Now, let's proceed to another example.

Example 2. Suppose that the half-life of some radioactive element is 3 years (recall that the half-life is the amount of time needed to disintegrate a half of any quantity initially presented). Suppose that the initially presented mass is 1000 mg. Find the mass after 10 years.

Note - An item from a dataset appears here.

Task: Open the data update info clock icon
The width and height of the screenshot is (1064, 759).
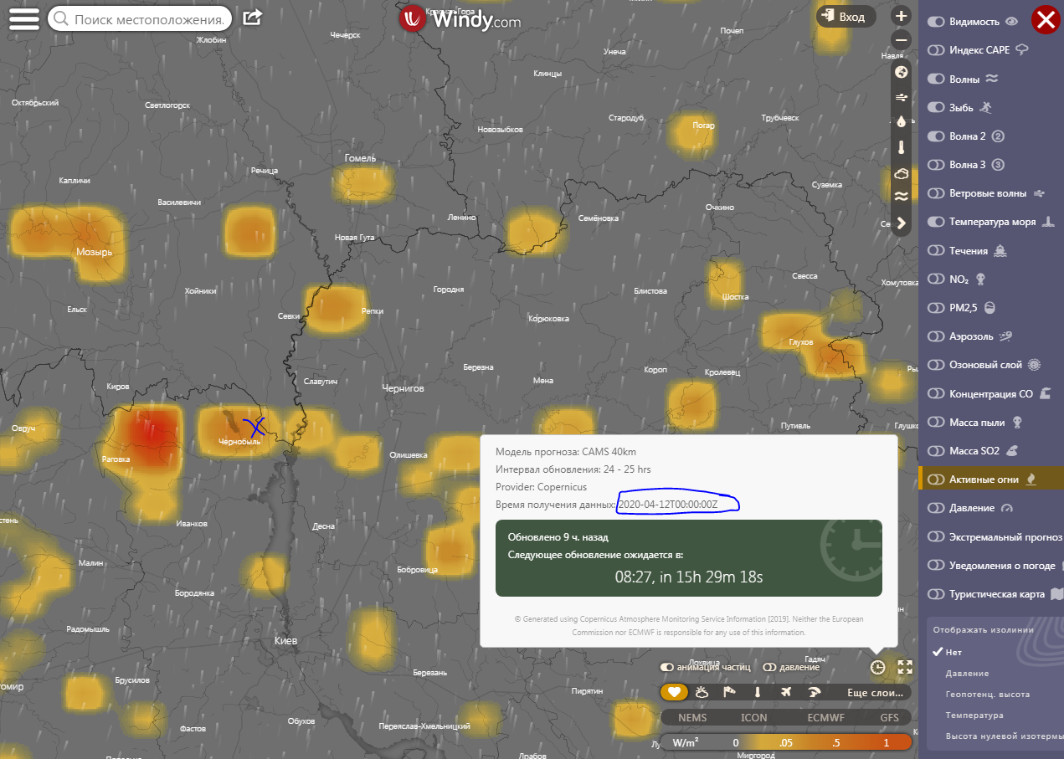Action: click(x=877, y=667)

If ${m}{\left({t}\right)}$ is the mass of the element at any time ${t}$ measured in years, we have that

${m}{\left({0}\right)}={1000}$

${m}{\left({3}\right)}=\frac{{1}}{{2}}{m}{\left({0}\right)}={500}$

${m}{\left({6}\right)}=\frac{{1}}{{2}}{m}{\left({3}\right)}=\frac{{1}}{{{2}}^{{2}}}{m}{\left({0}\right)}={250}$

From this pattern, we can conclude that

${m}{\left({t}\right)}=\frac{{1}}{{{{2}}^{{\frac{{t}}{{3}}}}}}\cdot{1000}={1000}\cdot{{2}}^{{-\frac{{t}}{{3}}}}$.

So, in 10 years, there will be ${m}{\left({10}\right)}={1000}\cdot{{2}}^{{-\frac{{10}}{{3}}}}\approx{99.21}$ mg.